Late-binding of function defaults (was Re: What is a function parameter =[] for?)

Wed Nov 25 21:01:56 EST 2015

On Thu, 26 Nov 2015 12:20 am, BartC wrote:

> On 25/11/2015 10:52, Steven D'Aprano wrote:
>> On Wed, 25 Nov 2015 07:14 pm, Antoon Pardon wrote:
> 
>>> What exactly is your point?
>>
>> That there is a simple analogy between the distinction between code
>> inside/outside a for-loop, and code inside/outside a function. If you can
>> understand why this loops forever, instead of just twice, then you can
>> understand why function defaults work the way they do:
>>
>> L = [1, 2]
>> for i in L:
>>      L.append(i)
>>      print(L)
>>
>>
>> There is nothing "bizarre" or complicated or difficult to understand
>> happening here.
> 
> What do you think most people would expect to happen here? 

I wouldn't try to guess what "most" people would expect. Their expectations
would depend on what exposure they have had with programming languages, if
any, what languages those are, and how well they grok the idea of
simulating code in their own head.

> I know, 
> because you gave a spoiler, that it loops forever, otherwise I wouldn't
> be sure /without trying it/ (but I tried it anyway).
> 
> Here's the same code in a somewhat different language:
> 
> L := (1,2)
> for i in L do
> |   L append:= i
> |   println L
> od
> 
> And this is the output:
> 
> (1,2,1)
> (1,2,1,2)
> 
> Which output (infinite series of [1,2,1,2,1,....] or the above) is more
> sensible, and which do you think people might prefer?

The infinite loop is more sensible, and people would prefer the above
output. Who wants an infinite loop? That's nearly always a bug.

But consider why, bug or no bug, the Python version which leads to an
infinite series should be preferred over the other version. I can think of
at least three reasons why the Python behaviour is objectively better,
despite leading to an unwanted infinite loop in this specific case.

(1) The Python version avoids always making a copy of the (potentially huge)
list before looping over it. That makes the performance of for-loops more
predictable and avoids horrible surprises:

for x in L:
    break

takes the same amount of time to execute whether L has one item or a hundred
billion items. The for-loop *overhead* (as opposed to the cost of the loop
itself) is a fixed, small amount.

(2) The Python version has a cleaner, easier to understand execution model.
Apart from two obvious exceptions (on the left hand side of an assignment,
or following the "del" statement) all uses of the name L have the same
meaning. Whether you write:

    for x in L

    if "foo" in L

    while L

    L + [1, 2]

    len(L)

    L or []

    L.append(42)

or any other expression, all uses of the name L evaluate to the same thing:
the object currently bound to that name. You don't have to try to remember
which uses evaluate to the original object and which make a copy. It is
*never* a copy -- if you want a copy, you can copy it yourself. (Use the
copy module, copy.copy(L), or take a slice, L[:].)
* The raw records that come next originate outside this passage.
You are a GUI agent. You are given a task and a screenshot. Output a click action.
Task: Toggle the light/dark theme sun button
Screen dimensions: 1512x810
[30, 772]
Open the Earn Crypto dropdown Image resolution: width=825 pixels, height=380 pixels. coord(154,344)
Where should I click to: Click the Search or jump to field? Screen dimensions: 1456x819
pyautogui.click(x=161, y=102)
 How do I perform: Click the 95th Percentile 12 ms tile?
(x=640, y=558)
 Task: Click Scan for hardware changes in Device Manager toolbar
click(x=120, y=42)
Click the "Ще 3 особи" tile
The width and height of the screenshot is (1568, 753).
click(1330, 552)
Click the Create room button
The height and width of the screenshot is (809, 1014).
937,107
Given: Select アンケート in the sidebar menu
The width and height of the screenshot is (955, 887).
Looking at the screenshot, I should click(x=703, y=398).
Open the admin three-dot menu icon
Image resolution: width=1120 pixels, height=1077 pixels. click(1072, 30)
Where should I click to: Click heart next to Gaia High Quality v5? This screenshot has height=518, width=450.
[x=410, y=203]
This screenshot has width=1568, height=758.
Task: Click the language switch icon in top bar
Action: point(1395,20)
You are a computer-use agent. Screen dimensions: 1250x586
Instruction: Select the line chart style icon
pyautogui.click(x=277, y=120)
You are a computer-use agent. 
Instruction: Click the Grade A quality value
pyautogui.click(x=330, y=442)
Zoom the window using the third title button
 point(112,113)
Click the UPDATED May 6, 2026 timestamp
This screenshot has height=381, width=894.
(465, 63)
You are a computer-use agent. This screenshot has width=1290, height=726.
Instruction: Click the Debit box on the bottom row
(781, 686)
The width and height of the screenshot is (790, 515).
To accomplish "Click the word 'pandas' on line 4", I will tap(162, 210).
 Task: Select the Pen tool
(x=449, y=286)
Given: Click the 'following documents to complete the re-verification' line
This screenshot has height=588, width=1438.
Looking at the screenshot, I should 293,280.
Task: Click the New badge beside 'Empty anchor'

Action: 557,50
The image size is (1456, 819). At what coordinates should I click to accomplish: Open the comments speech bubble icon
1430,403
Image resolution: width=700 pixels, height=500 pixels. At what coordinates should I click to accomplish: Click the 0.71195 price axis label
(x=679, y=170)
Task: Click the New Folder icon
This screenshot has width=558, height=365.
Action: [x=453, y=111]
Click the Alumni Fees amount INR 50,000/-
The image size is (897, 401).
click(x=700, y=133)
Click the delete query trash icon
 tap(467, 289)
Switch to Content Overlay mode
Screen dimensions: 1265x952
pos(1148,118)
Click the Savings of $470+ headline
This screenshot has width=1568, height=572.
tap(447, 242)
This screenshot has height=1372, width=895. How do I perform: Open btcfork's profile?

The cost of this is that you are always responsible for making a copy, since
Python won't automatically do it for you (whether you want a copy or not).
But the benefit is that you avoid making unnecessary copies. 

I infer from the line "L append:= i" that your language doesn't always make
a copy (otherwise, how could you modify the original?). That means that
you, the programmer, still has to manage the copying of the list, exactly
the same as we have to do with Python. The difference is, Python doesn't
lure you into a false sense of security by *sometimes* making that copy for
you. The rules are:

"In Python, if you want a copy of the list, make a copy yourself."

versus:

"In BartC's language, if you want a copy of the list, look up the operation
you are about to do to see if it already makes a copy, and if it doesn't,
then make a copy yourself. (Otherwise, you might make two copies.)"

(3) What if you don't want a copy? How does one disable that feature? Or
does your language simply declare that "you can't do that"?

for item in queue:
    process(item)
    if condition: queue.append(something)

What's the most natural equivalent to that code snippet in your language?

> The point is that the behaviour of the loop is by no means obvious, so
> neither is the behaviour of the function defaults.

I'm pretty sure that nobody said the behaviour was obvious in the sense of
predictable to those unfamiliar with the rules of the language. There's
even a FAQ about it.

There's a big difference between *obvious in advance* and *obvious in
hindsight once an explanation is given*.

-- 
Steven